« 30000 sans-abris, faut-il qu’ils dévoilent leur patrimoine pour qu’on en parle ? ».
RT @croixrouge 33.000 personnes sans abri en France : Faut-il qu'ils dévoilent leur #patrimoine pour qu'on en parle ? twitter.com/CroixRouge/sta…
— PartiPirate (@PartiPirate) 17 avril 2013
C’est un tweet, cent fois renvoyé et répété qui m’est arrivé. Nous nous sommes amusés ici et ailleurs à propos de ces récents étalages de bonne fortune où chacun dévoilait à qui mieux-mieux son accumulation d’appartements, de maisons de campagne ou de ville, d’œuvres d’art, de véhicules de luxe ou de vielles guimbardes brinquebalantes, voire de bicyclettes dont on ne sait même pas si elles sont rutilantes.
Et puis, une proposition incongrue : le patrimoine des sans-abris. Ne remet-elle pas à sa place l’indécent déballage qui nous a été proposé ces derniers jours ? Car enfin, sérieusement, ceux qui exposent ainsi au prétexte de transparence ce qu’ils ont acquis ou reçu par une heureuse naissance, ont-il la moindre idée de ce que cela représente pour le commun des mortels ?
Je prendrais comme référence le capital considéré comme une fortune pour l’impôt, soit le seuil de l’ISF qui est de 1,3 millions d’euros. C’est plus d’un siècle de SMIC. Ou encore un siècle d’économies pour quelqu’un qui gagnerait 5000€ par mois et en mettrait 20% de côté. Cela suffit avec les chiffres, je voulais juste dire qu’il n’est pas possible d’obtenir une telle fortune avec des revenus du travail, même avec un salaire qui pour beaucoup semble énorme.
A lire toutes les déclarations récentes, on pourrait croire pourtant que ces « patrimoines » sont normaux et d’une banalité tout à fait commune. Eh bien non !
Chaque matin, en partant travailler, je croise ces morts errants. Ceux que la société a rejetés et qui se débrouillent comme il peuvent pour survivre.
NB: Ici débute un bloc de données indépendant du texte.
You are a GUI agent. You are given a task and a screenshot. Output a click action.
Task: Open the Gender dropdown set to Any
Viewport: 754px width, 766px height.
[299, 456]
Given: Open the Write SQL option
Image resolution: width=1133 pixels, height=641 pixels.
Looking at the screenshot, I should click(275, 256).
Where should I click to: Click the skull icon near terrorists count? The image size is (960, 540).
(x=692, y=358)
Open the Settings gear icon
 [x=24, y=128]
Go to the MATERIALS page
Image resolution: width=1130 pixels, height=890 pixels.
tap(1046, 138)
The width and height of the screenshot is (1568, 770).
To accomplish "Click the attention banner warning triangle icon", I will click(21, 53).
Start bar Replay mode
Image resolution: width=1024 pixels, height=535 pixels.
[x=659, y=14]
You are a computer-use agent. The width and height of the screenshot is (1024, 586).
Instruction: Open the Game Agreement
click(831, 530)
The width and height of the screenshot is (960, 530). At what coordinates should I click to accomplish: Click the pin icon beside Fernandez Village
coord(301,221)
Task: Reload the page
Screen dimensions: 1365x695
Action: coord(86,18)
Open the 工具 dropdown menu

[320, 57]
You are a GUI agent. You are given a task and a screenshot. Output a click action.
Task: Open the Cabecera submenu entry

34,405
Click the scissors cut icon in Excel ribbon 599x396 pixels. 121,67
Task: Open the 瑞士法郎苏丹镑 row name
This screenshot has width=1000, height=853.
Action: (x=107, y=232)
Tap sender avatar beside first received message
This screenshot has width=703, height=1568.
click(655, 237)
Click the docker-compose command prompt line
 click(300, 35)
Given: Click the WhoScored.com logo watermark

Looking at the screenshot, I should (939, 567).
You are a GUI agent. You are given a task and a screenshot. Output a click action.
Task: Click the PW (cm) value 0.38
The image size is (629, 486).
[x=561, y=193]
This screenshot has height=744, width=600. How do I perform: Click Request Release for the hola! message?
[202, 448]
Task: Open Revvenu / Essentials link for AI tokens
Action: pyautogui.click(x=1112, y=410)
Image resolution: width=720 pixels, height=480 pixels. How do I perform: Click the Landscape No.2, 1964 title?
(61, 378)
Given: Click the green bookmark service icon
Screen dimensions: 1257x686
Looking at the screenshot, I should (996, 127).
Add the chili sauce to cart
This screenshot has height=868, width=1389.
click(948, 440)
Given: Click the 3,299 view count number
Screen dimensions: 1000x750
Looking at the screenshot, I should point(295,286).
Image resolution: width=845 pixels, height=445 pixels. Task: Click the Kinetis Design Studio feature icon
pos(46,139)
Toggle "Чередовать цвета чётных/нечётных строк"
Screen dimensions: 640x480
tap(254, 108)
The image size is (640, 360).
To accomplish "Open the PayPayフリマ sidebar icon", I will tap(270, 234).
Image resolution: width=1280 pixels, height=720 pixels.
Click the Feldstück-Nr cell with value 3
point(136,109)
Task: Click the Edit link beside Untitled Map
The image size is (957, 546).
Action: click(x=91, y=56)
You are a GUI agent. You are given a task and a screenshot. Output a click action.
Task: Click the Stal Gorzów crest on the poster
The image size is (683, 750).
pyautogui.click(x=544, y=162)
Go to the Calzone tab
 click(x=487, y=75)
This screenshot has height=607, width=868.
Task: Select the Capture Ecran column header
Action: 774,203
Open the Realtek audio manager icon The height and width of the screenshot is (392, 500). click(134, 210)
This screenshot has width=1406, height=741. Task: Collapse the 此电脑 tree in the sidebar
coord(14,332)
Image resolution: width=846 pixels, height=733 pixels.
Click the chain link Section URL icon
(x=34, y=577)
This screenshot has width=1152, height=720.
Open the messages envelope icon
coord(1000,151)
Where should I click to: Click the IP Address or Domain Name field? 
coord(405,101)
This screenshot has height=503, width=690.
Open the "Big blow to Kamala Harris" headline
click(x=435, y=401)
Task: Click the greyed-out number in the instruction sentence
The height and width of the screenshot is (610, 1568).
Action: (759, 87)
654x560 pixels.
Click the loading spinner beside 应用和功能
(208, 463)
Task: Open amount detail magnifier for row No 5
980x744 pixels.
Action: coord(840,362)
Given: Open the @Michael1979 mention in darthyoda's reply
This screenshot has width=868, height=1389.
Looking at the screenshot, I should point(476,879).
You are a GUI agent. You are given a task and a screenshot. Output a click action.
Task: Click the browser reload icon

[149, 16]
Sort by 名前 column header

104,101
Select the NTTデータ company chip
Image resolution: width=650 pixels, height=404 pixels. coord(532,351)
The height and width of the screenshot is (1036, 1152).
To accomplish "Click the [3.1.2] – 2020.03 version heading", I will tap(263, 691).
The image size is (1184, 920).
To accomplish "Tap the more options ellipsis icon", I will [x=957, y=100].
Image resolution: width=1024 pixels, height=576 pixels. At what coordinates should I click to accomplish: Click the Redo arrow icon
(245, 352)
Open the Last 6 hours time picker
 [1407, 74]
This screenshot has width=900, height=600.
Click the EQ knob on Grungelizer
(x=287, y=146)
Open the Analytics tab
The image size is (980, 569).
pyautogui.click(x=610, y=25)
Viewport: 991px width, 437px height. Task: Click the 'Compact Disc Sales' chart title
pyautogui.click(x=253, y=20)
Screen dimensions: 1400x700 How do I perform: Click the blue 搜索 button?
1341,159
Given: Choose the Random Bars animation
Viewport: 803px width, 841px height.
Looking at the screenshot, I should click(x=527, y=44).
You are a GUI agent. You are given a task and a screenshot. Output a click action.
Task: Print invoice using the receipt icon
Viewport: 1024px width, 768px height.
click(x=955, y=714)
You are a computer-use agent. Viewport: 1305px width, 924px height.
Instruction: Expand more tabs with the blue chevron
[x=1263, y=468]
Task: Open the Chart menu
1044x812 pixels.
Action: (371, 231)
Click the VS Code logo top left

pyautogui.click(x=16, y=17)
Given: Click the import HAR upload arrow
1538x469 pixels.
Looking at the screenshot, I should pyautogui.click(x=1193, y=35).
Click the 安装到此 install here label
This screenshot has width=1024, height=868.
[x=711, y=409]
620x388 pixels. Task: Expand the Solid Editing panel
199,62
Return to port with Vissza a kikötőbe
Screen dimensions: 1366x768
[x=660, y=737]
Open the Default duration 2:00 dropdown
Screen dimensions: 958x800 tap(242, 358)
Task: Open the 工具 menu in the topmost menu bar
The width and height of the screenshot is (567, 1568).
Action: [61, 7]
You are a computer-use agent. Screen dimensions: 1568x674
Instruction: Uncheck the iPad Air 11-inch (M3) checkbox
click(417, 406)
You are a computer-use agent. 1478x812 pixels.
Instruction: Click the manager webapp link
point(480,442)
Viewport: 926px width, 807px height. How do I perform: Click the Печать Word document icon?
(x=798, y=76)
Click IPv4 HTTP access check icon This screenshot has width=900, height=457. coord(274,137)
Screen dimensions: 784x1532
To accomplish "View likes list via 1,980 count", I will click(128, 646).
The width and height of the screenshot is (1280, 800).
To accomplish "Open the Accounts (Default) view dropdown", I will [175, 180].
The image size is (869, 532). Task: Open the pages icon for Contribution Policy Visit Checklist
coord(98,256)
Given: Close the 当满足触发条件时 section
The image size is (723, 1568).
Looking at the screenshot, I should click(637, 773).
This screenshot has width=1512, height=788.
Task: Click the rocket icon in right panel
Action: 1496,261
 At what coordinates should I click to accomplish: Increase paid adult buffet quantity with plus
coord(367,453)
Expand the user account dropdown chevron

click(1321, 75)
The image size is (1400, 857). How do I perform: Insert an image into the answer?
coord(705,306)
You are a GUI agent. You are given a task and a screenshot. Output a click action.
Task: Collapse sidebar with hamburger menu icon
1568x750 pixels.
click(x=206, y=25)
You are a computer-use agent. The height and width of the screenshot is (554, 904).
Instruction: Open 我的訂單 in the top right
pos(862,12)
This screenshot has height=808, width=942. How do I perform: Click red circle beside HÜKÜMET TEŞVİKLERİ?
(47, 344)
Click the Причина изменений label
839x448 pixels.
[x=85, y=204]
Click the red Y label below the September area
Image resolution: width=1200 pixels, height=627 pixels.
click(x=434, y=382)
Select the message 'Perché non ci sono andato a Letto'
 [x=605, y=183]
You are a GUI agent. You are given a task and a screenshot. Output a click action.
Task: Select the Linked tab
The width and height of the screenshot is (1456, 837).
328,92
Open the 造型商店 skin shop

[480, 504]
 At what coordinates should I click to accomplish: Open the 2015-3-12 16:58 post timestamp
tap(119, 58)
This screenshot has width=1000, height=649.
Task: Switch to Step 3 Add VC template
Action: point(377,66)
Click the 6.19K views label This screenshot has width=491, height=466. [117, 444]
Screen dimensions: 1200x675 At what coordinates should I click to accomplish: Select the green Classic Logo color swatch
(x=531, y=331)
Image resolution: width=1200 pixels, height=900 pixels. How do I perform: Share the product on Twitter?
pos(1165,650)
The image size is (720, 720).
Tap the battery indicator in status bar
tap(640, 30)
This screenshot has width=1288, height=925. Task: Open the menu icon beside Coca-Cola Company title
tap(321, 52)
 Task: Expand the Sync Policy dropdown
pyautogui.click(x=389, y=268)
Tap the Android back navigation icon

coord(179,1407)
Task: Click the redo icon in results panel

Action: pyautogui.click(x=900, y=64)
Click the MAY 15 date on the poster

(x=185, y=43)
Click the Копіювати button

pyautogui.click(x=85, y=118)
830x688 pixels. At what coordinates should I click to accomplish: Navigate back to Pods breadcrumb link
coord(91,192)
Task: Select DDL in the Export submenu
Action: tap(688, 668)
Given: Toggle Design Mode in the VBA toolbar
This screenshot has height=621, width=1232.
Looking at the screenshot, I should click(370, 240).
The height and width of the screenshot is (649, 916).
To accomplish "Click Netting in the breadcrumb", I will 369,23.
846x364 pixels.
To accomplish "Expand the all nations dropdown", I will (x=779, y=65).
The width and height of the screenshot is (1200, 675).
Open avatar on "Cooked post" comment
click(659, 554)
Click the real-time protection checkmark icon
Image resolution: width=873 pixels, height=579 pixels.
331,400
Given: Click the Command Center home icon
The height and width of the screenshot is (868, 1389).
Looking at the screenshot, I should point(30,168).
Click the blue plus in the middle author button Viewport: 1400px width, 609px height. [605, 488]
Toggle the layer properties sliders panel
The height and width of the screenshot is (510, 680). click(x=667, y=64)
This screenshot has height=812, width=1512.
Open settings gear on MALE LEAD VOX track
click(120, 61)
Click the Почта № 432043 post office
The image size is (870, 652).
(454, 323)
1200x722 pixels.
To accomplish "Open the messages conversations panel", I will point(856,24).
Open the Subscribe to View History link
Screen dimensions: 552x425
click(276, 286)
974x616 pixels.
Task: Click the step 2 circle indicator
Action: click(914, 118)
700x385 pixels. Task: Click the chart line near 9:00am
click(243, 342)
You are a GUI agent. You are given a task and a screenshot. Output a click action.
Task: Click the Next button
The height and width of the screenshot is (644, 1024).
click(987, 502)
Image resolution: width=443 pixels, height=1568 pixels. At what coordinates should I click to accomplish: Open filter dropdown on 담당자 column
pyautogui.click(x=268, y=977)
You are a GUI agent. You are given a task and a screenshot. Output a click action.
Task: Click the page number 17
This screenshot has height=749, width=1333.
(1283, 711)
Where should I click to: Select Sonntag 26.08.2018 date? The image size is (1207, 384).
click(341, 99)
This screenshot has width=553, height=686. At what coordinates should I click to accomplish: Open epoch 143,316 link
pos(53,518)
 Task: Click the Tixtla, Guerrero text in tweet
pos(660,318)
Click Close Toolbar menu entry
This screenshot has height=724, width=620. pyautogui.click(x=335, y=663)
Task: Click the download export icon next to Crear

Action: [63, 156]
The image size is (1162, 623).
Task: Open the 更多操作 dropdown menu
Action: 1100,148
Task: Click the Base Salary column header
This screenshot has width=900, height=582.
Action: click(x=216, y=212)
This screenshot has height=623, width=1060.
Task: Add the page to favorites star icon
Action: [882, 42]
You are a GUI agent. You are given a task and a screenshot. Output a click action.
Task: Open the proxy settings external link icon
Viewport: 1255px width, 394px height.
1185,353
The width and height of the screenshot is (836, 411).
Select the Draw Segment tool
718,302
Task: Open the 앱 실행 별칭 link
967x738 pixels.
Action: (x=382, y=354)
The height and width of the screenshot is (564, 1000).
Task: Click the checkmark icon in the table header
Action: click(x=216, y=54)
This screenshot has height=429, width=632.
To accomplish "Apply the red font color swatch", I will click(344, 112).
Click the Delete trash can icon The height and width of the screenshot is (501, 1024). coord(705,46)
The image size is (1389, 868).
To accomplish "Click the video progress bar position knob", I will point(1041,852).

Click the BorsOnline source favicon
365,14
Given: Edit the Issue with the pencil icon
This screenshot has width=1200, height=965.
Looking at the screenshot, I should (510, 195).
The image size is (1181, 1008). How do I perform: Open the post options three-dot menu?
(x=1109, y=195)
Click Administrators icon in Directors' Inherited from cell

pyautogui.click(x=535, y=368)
Morts pour la société des gens normaux, qui ont ou qui rêvent d’avoir ce fameux patrimoine qui fait qu’on a réussi sa vie, même si elle est un désert brillant. Je pense à ces hommes sans âge qui déclament leur histoire, réelle ou inventée, dans les voitures du métro pour obtenir quelques pièces. Je pense à cette femme qui est assise tous les matins dans cette salle immense où se croisent, sous Paris, des milliers de gens qui ne la regardent pas, pas plus qu’ils ne se voient entre eux, cette femme assise avec la photo de ses enfants chaque jour, sauf le mercredi puisque ce jour là, ils sont en chair et en os près d’elle. Je pense aussi à cet homme, régulièrement installé un peu plus loin qui semble noyer ce qui lui reste d’existence dans une bouteille dont le bouchon, toujours, a été repoussé dans le vin faute d’un autre moyen de l’ouvrir. C’est donc son patrimoine à lui dont je vais ici dresser l’inventaire :
· Un pantalon usé, taché, crasseux
· Un reste de pull-over usé, taché, crasseux aussi
· Un carton
· Une bouteille entamée à partager avec qui en veut
Voilà, c’est tout. On lui pardonnera d’avoir accumulé autant en une vie. Parfois, en plus, il chante. J’en déduis qu’il a aussi un patrimoine intérieur, mais celui-là, nous aurons ensemble la pudeur de ne pas le divulguer.